Prompt
When implementing performance-critical algorithms (e.g., pooling, math kernels, SIMD/ISA code), preserve the algorithm’s true numeric semantics and parameterization:
1) Match rounding/truncation semantics with the ISA’s exact instruction
- Prefer the native intrinsic that implements the intended operation (e.g., truncation toward zero) rather than approximating via integer conversion that may differ.
- Example (aarch64):
static inline float32x4_t trunc_ps(const float32x4_t& x) { #if __aarch64__ return vrndq_f32(x); // trunc toward zero #else // fallback, but verify it matches trunc-toward-zero semantics int32x4_t xi = vcvtq_s32_f32(x); return vcvtq_f32_s32(xi); #endif }
2) Don’t “constant-fold” parameters that are mathematically location-dependent
- If kernel extents (or other algorithm parameters) vary per output position, compute them per position in the same execution space (shader/CPU) or pass the per-position values explicitly.

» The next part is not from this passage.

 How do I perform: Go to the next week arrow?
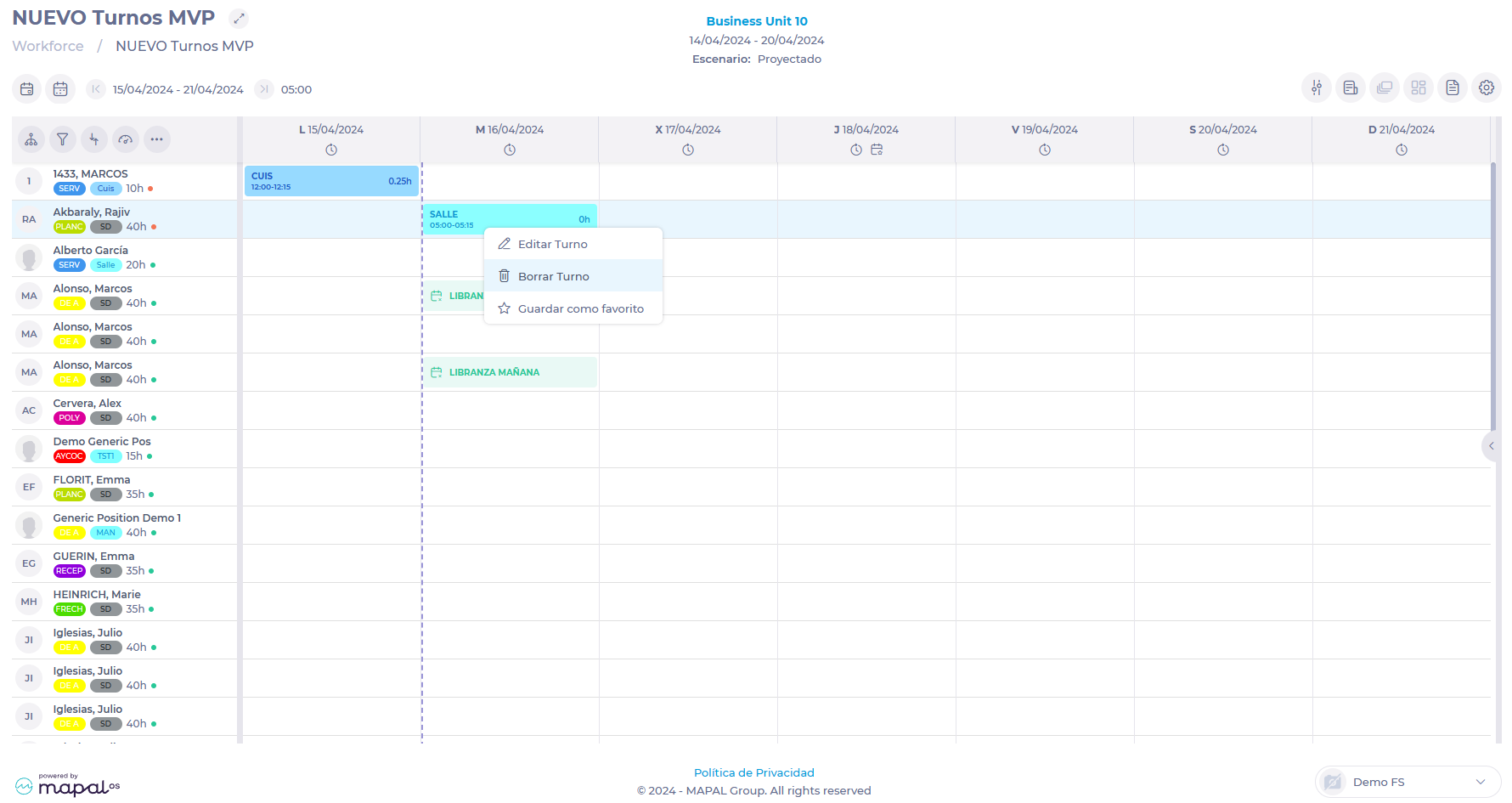click(264, 89)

- For adaptive pooling: kernel_w/kernel_h generally depend on gx/gy (output location), so computing a single constant kernel on CPU and reusing it is incorrect. Keep the dynamic computation consistent with the reference definitions.
3) Add a quick correctness checklist during review
- Numeric ops: confirm rounding direction (floor/ceil/trunc) and tie behavior where relevant.
- Parameter definition: confirm which variables are constant vs per-location/per-channel.
- Kernel wiring: verify parameter order (e.g., bias vs kernel) to avoid silent swaps that still compile.
Applying this standard prevents cross-architecture drift (wrong rounding) and algorithm drift (wrong kernel sizes), which are frequent root causes of subtle accuracy regressions in algorithmic code paths.